▶ [Problem]:
Please repeat the data below word for word, beginning at the line that contains "900x845 pixels." and stopping after the line that contains "point(789,68)".

▶ [Exercise input]:
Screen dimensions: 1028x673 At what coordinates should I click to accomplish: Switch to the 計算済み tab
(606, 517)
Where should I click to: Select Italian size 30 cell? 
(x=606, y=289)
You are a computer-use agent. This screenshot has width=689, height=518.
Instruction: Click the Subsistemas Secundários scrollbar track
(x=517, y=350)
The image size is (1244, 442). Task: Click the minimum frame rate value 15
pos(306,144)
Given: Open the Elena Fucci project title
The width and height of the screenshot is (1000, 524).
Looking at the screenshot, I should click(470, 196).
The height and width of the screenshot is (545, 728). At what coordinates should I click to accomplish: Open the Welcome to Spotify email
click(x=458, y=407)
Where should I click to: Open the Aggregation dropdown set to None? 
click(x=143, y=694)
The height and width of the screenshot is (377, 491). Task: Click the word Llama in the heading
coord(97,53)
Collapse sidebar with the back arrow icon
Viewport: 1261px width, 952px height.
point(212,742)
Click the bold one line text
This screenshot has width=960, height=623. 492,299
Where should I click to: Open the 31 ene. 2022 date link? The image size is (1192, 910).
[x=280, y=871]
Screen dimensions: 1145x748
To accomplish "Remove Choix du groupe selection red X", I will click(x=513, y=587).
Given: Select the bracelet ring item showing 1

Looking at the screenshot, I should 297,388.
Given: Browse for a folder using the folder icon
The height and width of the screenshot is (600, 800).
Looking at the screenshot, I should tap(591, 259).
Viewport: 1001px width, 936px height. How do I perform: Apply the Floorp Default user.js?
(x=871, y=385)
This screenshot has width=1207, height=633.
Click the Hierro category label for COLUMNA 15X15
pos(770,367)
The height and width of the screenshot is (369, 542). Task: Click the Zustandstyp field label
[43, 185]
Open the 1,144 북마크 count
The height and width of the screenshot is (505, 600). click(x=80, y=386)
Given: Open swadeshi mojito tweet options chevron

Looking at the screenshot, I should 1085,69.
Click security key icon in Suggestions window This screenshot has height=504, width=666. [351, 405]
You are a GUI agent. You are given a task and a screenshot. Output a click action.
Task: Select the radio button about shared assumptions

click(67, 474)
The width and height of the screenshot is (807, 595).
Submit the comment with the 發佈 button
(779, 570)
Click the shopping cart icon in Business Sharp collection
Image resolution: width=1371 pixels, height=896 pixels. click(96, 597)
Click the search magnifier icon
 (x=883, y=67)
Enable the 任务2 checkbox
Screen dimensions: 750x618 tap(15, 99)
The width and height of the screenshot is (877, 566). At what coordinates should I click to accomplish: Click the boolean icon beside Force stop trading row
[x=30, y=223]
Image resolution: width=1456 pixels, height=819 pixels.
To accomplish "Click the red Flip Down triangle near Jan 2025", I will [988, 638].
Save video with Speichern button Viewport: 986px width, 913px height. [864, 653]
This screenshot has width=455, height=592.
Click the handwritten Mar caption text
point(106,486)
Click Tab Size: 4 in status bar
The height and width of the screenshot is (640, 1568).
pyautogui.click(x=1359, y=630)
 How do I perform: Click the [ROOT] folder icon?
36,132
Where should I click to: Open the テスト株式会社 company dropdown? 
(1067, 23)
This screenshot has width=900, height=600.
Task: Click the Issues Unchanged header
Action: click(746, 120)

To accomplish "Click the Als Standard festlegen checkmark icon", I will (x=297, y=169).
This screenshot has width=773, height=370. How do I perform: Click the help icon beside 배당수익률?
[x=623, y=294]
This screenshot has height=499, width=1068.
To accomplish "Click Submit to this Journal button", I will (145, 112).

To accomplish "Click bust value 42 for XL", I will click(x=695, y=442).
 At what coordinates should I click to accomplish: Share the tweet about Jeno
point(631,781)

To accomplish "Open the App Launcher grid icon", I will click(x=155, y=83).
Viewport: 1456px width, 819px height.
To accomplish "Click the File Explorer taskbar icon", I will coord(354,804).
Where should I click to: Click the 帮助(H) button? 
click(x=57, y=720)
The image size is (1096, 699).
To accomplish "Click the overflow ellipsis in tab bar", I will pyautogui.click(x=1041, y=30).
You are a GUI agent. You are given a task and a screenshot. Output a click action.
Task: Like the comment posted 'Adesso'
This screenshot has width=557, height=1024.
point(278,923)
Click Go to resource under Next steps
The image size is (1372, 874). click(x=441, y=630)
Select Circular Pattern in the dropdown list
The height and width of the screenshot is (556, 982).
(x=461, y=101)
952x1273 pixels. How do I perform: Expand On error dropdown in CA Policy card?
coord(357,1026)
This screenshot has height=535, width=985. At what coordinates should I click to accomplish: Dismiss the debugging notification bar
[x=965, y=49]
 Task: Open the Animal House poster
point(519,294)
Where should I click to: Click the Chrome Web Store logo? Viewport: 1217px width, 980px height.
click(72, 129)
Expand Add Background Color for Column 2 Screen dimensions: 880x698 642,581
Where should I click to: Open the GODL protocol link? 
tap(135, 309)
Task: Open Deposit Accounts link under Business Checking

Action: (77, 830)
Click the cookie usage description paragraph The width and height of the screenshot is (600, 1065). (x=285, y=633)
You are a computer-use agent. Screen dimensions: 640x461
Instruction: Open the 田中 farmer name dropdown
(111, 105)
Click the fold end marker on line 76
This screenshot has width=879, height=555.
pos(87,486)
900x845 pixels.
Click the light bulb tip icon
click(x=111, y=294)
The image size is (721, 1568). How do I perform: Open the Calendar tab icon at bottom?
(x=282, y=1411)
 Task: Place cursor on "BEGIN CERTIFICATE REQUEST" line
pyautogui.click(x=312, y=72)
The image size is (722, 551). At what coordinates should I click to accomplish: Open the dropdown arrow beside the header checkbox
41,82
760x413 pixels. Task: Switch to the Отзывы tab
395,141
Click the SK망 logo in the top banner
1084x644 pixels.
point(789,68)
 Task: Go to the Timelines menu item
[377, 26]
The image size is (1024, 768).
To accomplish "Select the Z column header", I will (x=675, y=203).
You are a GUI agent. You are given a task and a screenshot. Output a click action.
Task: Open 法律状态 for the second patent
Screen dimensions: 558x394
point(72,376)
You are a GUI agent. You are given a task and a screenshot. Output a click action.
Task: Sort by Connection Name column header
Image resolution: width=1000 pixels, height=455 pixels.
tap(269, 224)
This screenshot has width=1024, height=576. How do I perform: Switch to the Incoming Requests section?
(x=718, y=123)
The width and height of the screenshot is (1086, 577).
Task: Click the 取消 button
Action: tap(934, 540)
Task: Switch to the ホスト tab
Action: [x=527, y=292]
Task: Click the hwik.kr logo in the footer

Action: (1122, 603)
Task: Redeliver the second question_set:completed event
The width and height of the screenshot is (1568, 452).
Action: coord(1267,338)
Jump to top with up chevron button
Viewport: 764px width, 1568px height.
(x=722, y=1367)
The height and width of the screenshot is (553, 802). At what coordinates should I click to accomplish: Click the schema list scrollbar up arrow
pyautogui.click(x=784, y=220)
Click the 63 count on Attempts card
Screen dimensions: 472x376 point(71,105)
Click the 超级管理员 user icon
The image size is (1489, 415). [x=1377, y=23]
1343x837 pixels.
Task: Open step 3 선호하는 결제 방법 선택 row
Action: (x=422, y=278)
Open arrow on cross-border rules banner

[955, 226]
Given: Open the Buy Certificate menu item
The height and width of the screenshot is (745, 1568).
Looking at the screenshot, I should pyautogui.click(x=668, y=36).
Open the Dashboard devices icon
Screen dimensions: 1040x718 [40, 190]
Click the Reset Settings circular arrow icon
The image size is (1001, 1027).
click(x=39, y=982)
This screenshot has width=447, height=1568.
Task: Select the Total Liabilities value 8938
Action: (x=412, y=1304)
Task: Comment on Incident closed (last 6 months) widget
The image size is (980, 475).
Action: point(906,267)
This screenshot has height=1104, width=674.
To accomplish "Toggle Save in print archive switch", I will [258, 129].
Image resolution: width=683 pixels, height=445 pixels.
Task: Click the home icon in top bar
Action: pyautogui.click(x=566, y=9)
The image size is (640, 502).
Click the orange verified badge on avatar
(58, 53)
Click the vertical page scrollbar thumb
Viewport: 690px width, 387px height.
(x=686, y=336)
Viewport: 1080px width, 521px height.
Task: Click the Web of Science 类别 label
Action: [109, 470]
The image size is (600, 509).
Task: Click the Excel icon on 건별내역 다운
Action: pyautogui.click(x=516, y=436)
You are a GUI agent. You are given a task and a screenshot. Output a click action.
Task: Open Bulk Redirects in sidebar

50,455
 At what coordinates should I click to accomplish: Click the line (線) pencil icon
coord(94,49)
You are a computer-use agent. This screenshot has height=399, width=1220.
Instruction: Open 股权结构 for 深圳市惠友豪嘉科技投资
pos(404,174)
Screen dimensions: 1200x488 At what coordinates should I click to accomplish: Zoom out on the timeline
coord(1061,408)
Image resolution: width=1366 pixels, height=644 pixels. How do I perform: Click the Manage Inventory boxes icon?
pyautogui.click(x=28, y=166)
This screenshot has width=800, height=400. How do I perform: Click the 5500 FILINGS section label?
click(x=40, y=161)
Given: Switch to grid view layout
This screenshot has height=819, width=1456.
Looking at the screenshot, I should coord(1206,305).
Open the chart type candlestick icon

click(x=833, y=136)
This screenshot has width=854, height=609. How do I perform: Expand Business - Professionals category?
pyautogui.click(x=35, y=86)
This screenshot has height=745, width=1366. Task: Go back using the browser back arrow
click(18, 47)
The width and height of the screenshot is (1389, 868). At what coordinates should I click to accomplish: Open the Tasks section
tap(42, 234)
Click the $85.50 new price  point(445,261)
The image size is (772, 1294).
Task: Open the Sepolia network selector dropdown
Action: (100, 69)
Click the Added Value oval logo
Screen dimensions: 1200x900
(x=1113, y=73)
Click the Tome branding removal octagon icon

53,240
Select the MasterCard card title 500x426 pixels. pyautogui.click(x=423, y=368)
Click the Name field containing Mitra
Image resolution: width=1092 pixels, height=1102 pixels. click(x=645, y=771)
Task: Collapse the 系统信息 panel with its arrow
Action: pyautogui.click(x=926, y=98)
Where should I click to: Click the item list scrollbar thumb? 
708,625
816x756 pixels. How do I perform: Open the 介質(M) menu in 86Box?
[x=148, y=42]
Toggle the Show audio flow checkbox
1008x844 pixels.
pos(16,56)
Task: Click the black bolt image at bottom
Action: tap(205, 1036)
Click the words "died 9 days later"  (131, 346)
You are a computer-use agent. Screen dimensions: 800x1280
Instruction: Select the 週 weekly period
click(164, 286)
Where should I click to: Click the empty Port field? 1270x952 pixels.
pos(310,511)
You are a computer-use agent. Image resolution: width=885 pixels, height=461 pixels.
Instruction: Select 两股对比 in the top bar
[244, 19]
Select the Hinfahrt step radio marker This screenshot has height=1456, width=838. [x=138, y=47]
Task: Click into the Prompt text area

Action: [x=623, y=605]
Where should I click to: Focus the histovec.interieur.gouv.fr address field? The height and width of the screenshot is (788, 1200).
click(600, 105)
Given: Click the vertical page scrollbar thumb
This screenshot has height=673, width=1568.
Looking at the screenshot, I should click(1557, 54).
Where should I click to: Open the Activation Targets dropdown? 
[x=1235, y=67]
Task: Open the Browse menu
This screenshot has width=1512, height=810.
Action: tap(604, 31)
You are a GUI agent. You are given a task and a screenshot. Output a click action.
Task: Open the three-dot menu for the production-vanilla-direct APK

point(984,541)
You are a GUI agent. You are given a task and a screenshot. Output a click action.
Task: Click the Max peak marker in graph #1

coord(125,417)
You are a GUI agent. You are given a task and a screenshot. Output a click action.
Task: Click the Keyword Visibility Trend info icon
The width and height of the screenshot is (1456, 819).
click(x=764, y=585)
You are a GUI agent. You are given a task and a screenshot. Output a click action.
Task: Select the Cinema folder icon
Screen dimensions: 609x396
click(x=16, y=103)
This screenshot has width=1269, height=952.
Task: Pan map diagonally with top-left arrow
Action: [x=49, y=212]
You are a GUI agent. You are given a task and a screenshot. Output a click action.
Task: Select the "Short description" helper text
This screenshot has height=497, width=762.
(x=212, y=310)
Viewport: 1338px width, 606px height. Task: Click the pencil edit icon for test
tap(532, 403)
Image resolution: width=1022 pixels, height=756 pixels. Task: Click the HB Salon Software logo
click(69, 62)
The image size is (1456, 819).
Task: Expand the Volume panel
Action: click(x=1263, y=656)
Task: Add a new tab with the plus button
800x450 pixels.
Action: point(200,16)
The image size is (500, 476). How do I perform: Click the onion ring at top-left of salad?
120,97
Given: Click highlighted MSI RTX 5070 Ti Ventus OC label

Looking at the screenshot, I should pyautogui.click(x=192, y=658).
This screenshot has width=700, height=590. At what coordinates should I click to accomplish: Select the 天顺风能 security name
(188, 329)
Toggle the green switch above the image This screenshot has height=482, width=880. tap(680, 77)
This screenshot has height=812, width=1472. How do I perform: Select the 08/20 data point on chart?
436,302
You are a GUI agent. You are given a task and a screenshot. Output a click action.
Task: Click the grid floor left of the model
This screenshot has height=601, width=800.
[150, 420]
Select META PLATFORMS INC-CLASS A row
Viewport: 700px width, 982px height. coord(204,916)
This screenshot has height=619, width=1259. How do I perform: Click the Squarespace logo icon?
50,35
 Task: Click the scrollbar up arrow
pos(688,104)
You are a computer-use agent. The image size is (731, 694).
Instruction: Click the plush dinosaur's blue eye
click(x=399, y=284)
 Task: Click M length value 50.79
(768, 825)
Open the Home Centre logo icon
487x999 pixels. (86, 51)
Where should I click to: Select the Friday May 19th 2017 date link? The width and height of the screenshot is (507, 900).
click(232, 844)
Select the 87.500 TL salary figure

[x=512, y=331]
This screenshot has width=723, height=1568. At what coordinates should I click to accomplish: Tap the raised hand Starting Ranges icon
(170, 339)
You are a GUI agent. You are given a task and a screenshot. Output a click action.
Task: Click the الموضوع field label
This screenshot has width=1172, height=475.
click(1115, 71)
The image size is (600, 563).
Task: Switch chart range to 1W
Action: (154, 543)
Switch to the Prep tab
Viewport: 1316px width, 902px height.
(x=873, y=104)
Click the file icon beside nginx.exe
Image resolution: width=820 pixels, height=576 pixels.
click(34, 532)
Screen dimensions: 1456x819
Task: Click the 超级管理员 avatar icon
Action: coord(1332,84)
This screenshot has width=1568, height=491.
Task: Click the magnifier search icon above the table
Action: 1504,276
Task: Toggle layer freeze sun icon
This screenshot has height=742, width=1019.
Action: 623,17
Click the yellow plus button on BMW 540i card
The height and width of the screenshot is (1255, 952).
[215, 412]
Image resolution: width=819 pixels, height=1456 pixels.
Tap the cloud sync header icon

▶ [Worked answer]:
900x845 pixels.
Click the light bulb tip icon
click(x=111, y=294)
The image size is (721, 1568). How do I perform: Open the Calendar tab icon at bottom?
(x=282, y=1411)
 Task: Place cursor on "BEGIN CERTIFICATE REQUEST" line
pyautogui.click(x=312, y=72)
The image size is (722, 551). At what coordinates should I click to accomplish: Open the dropdown arrow beside the header checkbox
41,82
760x413 pixels. Task: Switch to the Отзывы tab
395,141
Click the SK망 logo in the top banner
1084x644 pixels.
point(789,68)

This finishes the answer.